Financial FAQs
“It’s 100 days into the Trump Presidency and looking more and more like President Trump is no more effective at running the country than his business interests. His book, The Art of the Deal was meant to tout his negotiating skills, but the results were never very successful.” 2017
I wrote this Huffington Post piece in April 2017 after President Trump’s first 100 days in office, and nothing has changed in Trump 2.0. There was no significant legislation then and nothing has been accomplished in 2025 to date, other the Trump’s initiation of a worldwide tariff war, while Republicans are attempting to renew the Tax Cuts and Jobs Act (TCJA) that was his sole accomplishment in Trump 1.0.

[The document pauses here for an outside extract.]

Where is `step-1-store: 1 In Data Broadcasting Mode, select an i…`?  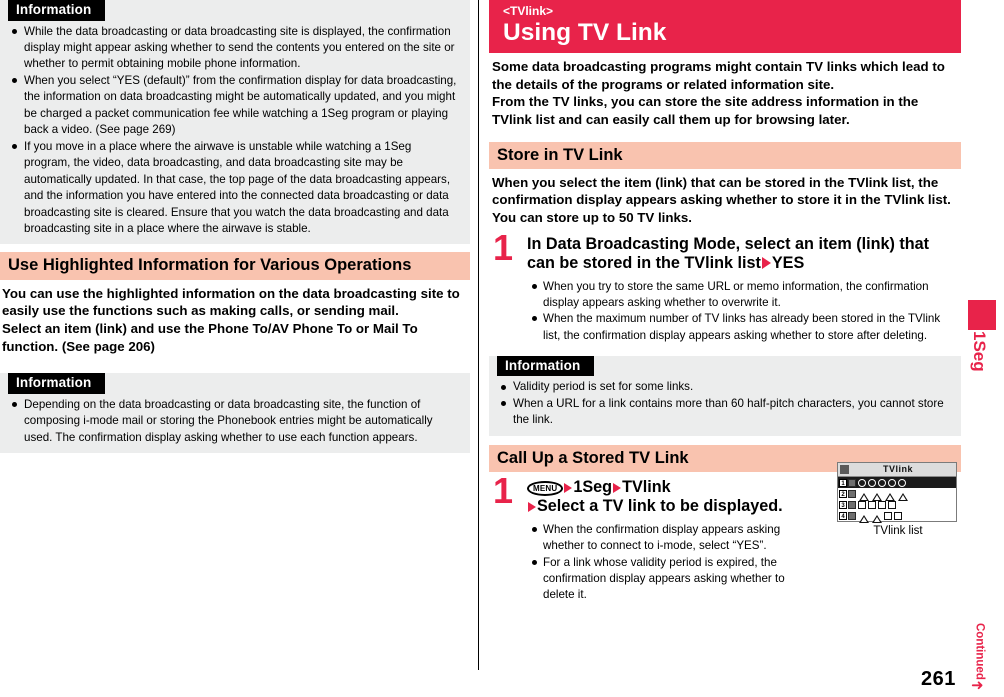 step-1-store: 1 In Data Broadcasting Mode, select an i… is located at coordinates (725, 286).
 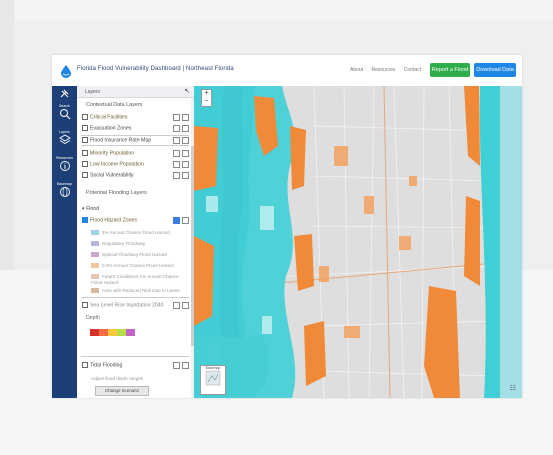 I want to click on zoom-control: + −, so click(x=206, y=98).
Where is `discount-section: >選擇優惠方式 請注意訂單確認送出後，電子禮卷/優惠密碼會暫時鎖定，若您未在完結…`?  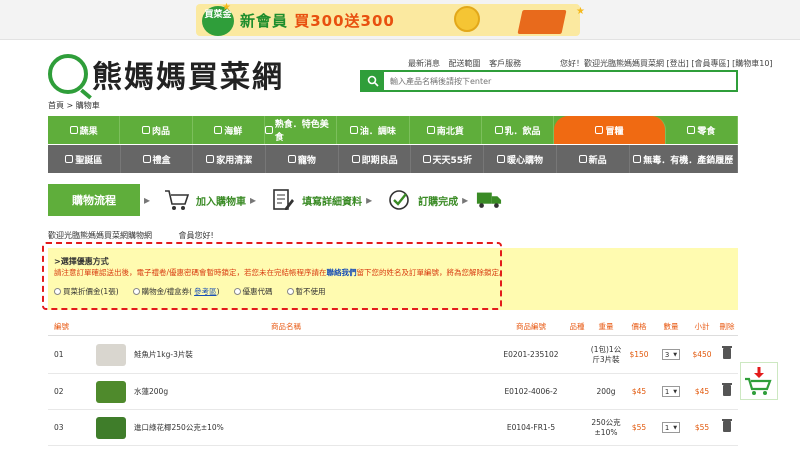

Why? Because Trump’s negotiating skills have been overblown, as evidenced by his countless business failures and multiple bankruptcies. But he has been able to disguise his weaknesses, such as his inability to stay focused his need for attention, thanks in large part to his first biographer, Tony Schwartz, in Trump: The Art of the Deal, who created the myth that he was a skilled wheeler-dealer.
But it wasn’t real, Schwartz said later to New Yorker Magazine’s Jane Mayer in a famous 2016 interview.
“I put lipstick on a pig,” he said. “I feel a deep sense of remorse that I contributed to presenting Trump in a way that brought him wider attention and made him more appealing than he is.” He went on, “I genuinely believe that if Trump wins and gets the nuclear codes there is an excellent possibility it will lead to the end of civilization.”
Trump with all his weaknesses—his lies, self-aggrandizement, and short attention span—is now getting a second attempt to destroy the U.S. economy.
Renewing the TCJA, even though Moody’s downgraded U.S. Treasury debt to Aaa because the renewal won’t pay for itself, is endangering the “full faith and credit” of the U.S. Government.
The Penn Wharton Business School model predicts it would add at least $4.5 trillion to the federal debt. Cuts to Medicaid, food stamps and clean energy programs would save $1.6 trillion. But this is more than offset by the incomes of the wealthiest 1 percent and 0.1 percent.
The result is that today we have a wanna-be autocrat in charge of an economy “that creates an environment in which corruption and bribery are necessary to gain access to the ruler and either win his favor or avoid his wrath,” writes Barron’s columnist Lewis Braham.
Sound familiar with Trump’s Meme-coin investments and solicitation of $billlions from Middle east potentates?
There is a tremendous amount of research on the decline of sustainable economic growth in autocratic regimes. MIT economist Daren Acemoglo won his Nobel Prize for researching the superior growth of “inclusive” (more democratic) vs. autocratic (exploitive) governments.
“The good news is that democracy can be rebuilt and made more robust,” says Professor Acemoglo.
“The process must start by focusing on shared prosperity and citizen voice, which means reducing the role of big money in politics...The task of remaking democracy thus falls to center-left forces. If Trump’s victory serves as a wake-up call for the Democrats, then he may have inadvertently set in motion a rejuvenation of American democracy.”
In fact, we have little choice but to rebuild our democracy if we want to preserve the most basic freedoms it’s taken centuries to win.